STATED PROBLEM:
Please copy every one of the entries below verbatim, line for line.
— START OF EXTRACTED MATERIAL —
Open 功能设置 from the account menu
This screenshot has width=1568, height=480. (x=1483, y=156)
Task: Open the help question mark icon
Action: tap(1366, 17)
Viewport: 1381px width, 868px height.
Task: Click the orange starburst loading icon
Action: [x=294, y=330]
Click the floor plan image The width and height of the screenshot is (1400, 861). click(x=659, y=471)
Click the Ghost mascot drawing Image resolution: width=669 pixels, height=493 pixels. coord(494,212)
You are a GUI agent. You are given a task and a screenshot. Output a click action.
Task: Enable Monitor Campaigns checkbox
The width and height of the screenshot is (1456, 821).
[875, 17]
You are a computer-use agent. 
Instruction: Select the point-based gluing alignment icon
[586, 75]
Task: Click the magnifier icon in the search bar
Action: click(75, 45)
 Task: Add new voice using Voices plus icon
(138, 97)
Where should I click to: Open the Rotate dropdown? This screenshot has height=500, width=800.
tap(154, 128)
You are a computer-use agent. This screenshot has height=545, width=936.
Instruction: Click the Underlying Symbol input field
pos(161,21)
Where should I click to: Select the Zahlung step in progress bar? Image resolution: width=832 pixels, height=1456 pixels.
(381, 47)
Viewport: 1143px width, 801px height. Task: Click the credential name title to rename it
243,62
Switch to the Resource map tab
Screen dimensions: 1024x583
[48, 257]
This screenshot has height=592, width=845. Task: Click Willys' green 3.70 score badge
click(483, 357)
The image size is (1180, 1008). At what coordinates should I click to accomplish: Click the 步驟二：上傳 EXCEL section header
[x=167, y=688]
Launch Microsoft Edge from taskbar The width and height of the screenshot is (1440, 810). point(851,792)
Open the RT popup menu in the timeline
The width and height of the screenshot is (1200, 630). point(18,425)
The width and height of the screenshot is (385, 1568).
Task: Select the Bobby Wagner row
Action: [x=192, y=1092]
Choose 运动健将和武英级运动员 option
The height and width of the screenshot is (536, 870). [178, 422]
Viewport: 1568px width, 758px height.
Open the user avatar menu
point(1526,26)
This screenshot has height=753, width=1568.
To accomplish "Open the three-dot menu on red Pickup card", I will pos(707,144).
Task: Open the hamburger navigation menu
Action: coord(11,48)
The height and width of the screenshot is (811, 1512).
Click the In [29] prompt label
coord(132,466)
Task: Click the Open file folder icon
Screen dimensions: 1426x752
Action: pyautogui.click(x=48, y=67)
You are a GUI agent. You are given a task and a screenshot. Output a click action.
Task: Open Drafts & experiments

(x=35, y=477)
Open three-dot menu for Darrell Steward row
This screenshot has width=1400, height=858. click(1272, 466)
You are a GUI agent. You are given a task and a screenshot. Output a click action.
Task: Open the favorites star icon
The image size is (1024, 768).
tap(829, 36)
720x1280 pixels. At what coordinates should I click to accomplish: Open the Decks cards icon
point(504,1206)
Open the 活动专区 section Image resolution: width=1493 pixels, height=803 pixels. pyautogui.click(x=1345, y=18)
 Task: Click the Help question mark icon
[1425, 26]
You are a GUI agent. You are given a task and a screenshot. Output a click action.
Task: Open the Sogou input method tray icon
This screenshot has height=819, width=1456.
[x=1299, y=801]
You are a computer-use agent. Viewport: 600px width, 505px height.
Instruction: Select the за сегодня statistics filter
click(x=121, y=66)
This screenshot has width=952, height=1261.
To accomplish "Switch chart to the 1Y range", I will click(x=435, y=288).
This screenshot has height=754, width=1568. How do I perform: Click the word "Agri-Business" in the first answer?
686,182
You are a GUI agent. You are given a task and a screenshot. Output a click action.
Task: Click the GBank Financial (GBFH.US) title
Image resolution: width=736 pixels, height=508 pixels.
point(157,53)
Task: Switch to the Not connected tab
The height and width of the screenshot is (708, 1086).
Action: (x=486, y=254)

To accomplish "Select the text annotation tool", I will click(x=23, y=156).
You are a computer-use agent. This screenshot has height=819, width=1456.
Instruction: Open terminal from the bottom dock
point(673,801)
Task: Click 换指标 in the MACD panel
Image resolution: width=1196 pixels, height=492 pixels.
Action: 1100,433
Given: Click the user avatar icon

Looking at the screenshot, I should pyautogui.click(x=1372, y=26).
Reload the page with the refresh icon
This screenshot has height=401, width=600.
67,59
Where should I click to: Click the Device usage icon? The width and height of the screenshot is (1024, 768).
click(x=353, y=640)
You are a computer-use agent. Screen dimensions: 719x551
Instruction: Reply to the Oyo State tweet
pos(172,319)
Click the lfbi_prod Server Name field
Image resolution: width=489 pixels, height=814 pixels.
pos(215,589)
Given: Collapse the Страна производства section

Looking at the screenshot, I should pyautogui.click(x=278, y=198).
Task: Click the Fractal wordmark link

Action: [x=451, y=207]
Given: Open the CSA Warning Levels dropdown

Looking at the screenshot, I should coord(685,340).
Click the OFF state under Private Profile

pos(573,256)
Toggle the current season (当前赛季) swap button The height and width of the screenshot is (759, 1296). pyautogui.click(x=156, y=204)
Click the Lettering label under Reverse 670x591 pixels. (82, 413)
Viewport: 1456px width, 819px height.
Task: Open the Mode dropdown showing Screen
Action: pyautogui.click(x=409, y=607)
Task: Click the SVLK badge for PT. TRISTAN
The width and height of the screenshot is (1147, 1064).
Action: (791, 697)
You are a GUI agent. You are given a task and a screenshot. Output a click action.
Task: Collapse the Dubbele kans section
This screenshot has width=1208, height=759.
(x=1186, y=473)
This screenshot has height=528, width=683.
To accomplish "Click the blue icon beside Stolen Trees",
— END OF EXTRACTED MATERIAL —
WRITTEN RESPONSE:
Open 功能设置 from the account menu
This screenshot has width=1568, height=480. (x=1483, y=156)
Task: Open the help question mark icon
Action: tap(1366, 17)
Viewport: 1381px width, 868px height.
Task: Click the orange starburst loading icon
Action: [x=294, y=330]
Click the floor plan image The width and height of the screenshot is (1400, 861). click(x=659, y=471)
Click the Ghost mascot drawing Image resolution: width=669 pixels, height=493 pixels. coord(494,212)
You are a GUI agent. You are given a task and a screenshot. Output a click action.
Task: Enable Monitor Campaigns checkbox
The width and height of the screenshot is (1456, 821).
[875, 17]
You are a computer-use agent. 
Instruction: Select the point-based gluing alignment icon
[586, 75]
Task: Click the magnifier icon in the search bar
Action: click(75, 45)
 Task: Add new voice using Voices plus icon
(138, 97)
Where should I click to: Open the Rotate dropdown? This screenshot has height=500, width=800.
tap(154, 128)
You are a computer-use agent. This screenshot has height=545, width=936.
Instruction: Click the Underlying Symbol input field
pos(161,21)
Where should I click to: Select the Zahlung step in progress bar? Image resolution: width=832 pixels, height=1456 pixels.
(381, 47)
Viewport: 1143px width, 801px height. Task: Click the credential name title to rename it
243,62
Switch to the Resource map tab
Screen dimensions: 1024x583
[48, 257]
This screenshot has height=592, width=845. Task: Click Willys' green 3.70 score badge
click(483, 357)
The image size is (1180, 1008). At what coordinates should I click to accomplish: Click the 步驟二：上傳 EXCEL section header
[x=167, y=688]
Launch Microsoft Edge from taskbar The width and height of the screenshot is (1440, 810). point(851,792)
Open the RT popup menu in the timeline
The width and height of the screenshot is (1200, 630). point(18,425)
The width and height of the screenshot is (385, 1568).
Task: Select the Bobby Wagner row
Action: [x=192, y=1092]
Choose 运动健将和武英级运动员 option
The height and width of the screenshot is (536, 870). [178, 422]
Viewport: 1568px width, 758px height.
Open the user avatar menu
point(1526,26)
This screenshot has height=753, width=1568.
To accomplish "Open the three-dot menu on red Pickup card", I will pos(707,144).
Task: Open the hamburger navigation menu
Action: coord(11,48)
The height and width of the screenshot is (811, 1512).
Click the In [29] prompt label
coord(132,466)
Task: Click the Open file folder icon
Screen dimensions: 1426x752
Action: pyautogui.click(x=48, y=67)
You are a GUI agent. You are given a task and a screenshot. Output a click action.
Task: Open Drafts & experiments

(x=35, y=477)
Open three-dot menu for Darrell Steward row
This screenshot has width=1400, height=858. click(1272, 466)
You are a GUI agent. You are given a task and a screenshot. Output a click action.
Task: Open the favorites star icon
The image size is (1024, 768).
tap(829, 36)
720x1280 pixels. At what coordinates should I click to accomplish: Open the Decks cards icon
point(504,1206)
Open the 活动专区 section Image resolution: width=1493 pixels, height=803 pixels. pyautogui.click(x=1345, y=18)
 Task: Click the Help question mark icon
[1425, 26]
You are a GUI agent. You are given a task and a screenshot. Output a click action.
Task: Open the Sogou input method tray icon
This screenshot has height=819, width=1456.
[x=1299, y=801]
You are a computer-use agent. Viewport: 600px width, 505px height.
Instruction: Select the за сегодня statistics filter
click(x=121, y=66)
This screenshot has width=952, height=1261.
To accomplish "Switch chart to the 1Y range", I will click(x=435, y=288).
This screenshot has height=754, width=1568. How do I perform: Click the word "Agri-Business" in the first answer?
686,182
You are a GUI agent. You are given a task and a screenshot. Output a click action.
Task: Click the GBank Financial (GBFH.US) title
Image resolution: width=736 pixels, height=508 pixels.
point(157,53)
Task: Switch to the Not connected tab
The height and width of the screenshot is (708, 1086).
Action: (x=486, y=254)

To accomplish "Select the text annotation tool", I will click(x=23, y=156).
You are a computer-use agent. This screenshot has height=819, width=1456.
Instruction: Open terminal from the bottom dock
point(673,801)
Task: Click 换指标 in the MACD panel
Image resolution: width=1196 pixels, height=492 pixels.
Action: 1100,433
Given: Click the user avatar icon

Looking at the screenshot, I should pyautogui.click(x=1372, y=26).
Reload the page with the refresh icon
This screenshot has height=401, width=600.
67,59
Where should I click to: Click the Device usage icon? The width and height of the screenshot is (1024, 768).
click(x=353, y=640)
You are a computer-use agent. Screen dimensions: 719x551
Instruction: Reply to the Oyo State tweet
pos(172,319)
Click the lfbi_prod Server Name field
Image resolution: width=489 pixels, height=814 pixels.
pos(215,589)
Given: Collapse the Страна производства section

Looking at the screenshot, I should pyautogui.click(x=278, y=198).
Task: Click the Fractal wordmark link

Action: [x=451, y=207]
Given: Open the CSA Warning Levels dropdown

Looking at the screenshot, I should coord(685,340).
Click the OFF state under Private Profile

pos(573,256)
Toggle the current season (当前赛季) swap button The height and width of the screenshot is (759, 1296). pyautogui.click(x=156, y=204)
Click the Lettering label under Reverse 670x591 pixels. (82, 413)
Viewport: 1456px width, 819px height.
Task: Open the Mode dropdown showing Screen
Action: pyautogui.click(x=409, y=607)
Task: Click the SVLK badge for PT. TRISTAN
The width and height of the screenshot is (1147, 1064).
Action: (791, 697)
You are a GUI agent. You are given a task and a screenshot. Output a click action.
Task: Collapse the Dubbele kans section
This screenshot has width=1208, height=759.
(x=1186, y=473)
This screenshot has height=528, width=683.
To accomplish "Click the blue icon beside Stolen Trees",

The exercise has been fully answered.